Processing raster data at scale requires an architecture that avoids loading entire files into memory. WherobotsDB solves this with an out-of-database approach that fetches pixel data on demand, enabling terabyte-scale processing without the memory overhead of traditional raster engines.

WherobotsDB extends open-source Apache Sedona with capabilities and performance optimizations purpose-built for preparing physical-world data for AI at scale, while maintaining full API compatibility. Existing Sedona workloads run without code changes.

This post covers how WherobotsDB handles the full raster lifecycle: scalable processing architecture, raster math, coordinate reference systems, vector-raster hybrid workflows, and planetary-scale inference.

“With Wherobots, we were able to merge 15+ complex vector datasets in minutes and run high-resolution ML inference on raster imagery at a fraction of the cost of our legacy stack. The combination of speed, scalability, and ease of integration has boosted our engineering productivity and will accelerate how quickly we can deliver new geospatial data products to market.”

— Rashmit Singh, CTO, SatSure

What Is Out-of-Database Raster Architecture?

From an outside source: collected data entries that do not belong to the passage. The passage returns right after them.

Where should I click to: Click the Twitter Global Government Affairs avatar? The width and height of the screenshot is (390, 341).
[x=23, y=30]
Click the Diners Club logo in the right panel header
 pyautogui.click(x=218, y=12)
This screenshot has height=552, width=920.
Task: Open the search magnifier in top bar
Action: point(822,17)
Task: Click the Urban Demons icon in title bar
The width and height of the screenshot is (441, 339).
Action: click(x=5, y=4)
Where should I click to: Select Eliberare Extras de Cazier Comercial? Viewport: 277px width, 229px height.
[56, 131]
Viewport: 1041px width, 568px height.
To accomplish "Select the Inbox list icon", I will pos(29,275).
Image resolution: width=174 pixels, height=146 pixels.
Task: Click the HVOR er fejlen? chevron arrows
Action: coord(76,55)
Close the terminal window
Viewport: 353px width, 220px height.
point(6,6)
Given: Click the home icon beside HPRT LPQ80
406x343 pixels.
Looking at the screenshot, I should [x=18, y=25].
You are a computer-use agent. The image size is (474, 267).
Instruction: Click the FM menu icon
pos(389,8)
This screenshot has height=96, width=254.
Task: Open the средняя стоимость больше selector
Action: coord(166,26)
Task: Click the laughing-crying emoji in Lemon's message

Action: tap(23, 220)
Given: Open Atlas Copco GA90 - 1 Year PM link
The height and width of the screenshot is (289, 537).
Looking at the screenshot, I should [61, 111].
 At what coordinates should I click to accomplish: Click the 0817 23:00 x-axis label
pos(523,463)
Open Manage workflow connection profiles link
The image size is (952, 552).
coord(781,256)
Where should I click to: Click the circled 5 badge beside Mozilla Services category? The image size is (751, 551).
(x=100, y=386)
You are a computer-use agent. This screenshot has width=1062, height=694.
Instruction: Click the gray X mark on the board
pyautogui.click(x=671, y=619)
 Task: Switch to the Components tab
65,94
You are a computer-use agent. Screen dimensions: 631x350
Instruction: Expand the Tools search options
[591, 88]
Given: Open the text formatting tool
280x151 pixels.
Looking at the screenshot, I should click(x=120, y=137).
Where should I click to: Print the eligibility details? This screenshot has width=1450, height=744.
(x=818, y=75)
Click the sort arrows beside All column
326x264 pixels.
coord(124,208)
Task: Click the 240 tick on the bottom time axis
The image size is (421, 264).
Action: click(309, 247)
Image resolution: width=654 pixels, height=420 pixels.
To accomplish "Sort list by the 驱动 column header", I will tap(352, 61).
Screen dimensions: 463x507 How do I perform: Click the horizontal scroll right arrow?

At the foundation of Wherobots raster capabilities is an out-of-database raster architecture – which makes it far easier to process raster imagery in an embarrassingly parallel fashion. Instead of loading entire raster files into memory, only metadata is stored and pixel data is fetched on-demand. This means teams can process terabyte-scale imagery collections — statewide mosaics, multi-year satellite archives, continental elevation models — with the same interface they use for vector data. Operations like zonal statistics, clipping, masking, filtering, and raster algebra scale to datasets that would overwhelm in-memory approaches.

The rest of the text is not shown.